In this study, we aimed to identify variations in the quality of classroom experiences in Norwegian schools through classroom observations using Latent Profile Analysis (LPA) and to explore how teachers job satisfaction and well-being are associated to patterns of classroom interactions.

Teacher and students interacting in classroom. Photo: iStock Photo: iStock

Professionals, researchers, and policy-makers worldwide agree on the importance of providing high quality teaching as a protective intervention for to all students, especially those in risk of school failure. The study draw on the Teaching through interaction (TTI) framework develop by Robert Pianta, Bridget Hamre and colleagues at the University of Virginia.

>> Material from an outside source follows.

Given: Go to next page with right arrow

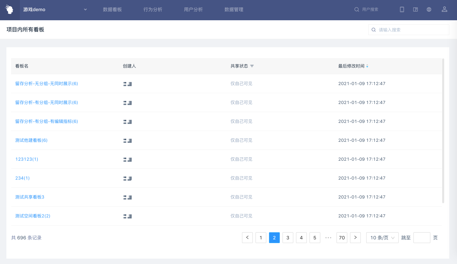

TTI is a theoretically based and empirically evidenced framework for conceptualizing and measuring teacher-student patterns of classroom interaction. In line with TTI the quality of teaching is understood in terms of teachers’ emotional support, classroom organisation and instructional support.

In this study, we aimed to identify variations in the quality of classroom experiences in Norwegian schools through classroom observations using Latent Profile Analysis (LPA) and to explore how teachers job satisfaction and well-being are associated to patterns of classroom interactions.

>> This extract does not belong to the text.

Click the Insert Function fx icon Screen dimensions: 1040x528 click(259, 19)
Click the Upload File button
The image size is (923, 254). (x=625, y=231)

Classroom observations using the secondary version of  the Classroom Assessment Scoring System (CLASS-S) and teacher self-reports were used to examine the relationships between patterns of teacher–student interactions and the wellbeing of Norwegian lower secondary school teachers.

Latent profile analysis identified four subgroups. Teacher–student interactions and the teachers' wellbeing were inter-related in that teachers who were observed to be high in all the interaction domains (Emotional Support, Classroom Organization, and Instructional Support) perceived themselves as having high job satisfaction. The results showed that improving teachers’ wellbeing has the potential to improve teacher–student interactions and vice versa. The study also discusses the use of classroom observations to facilitate teacher–student interactions in teacher training.

Full reference:

Virtanen, T., Vaaland, G.S. & Ertesvåg, S.K. (2019) Associations between observed patterns of classroom interactions and teacher wellbeing in lower secondary school. Teaching and Teacher Education.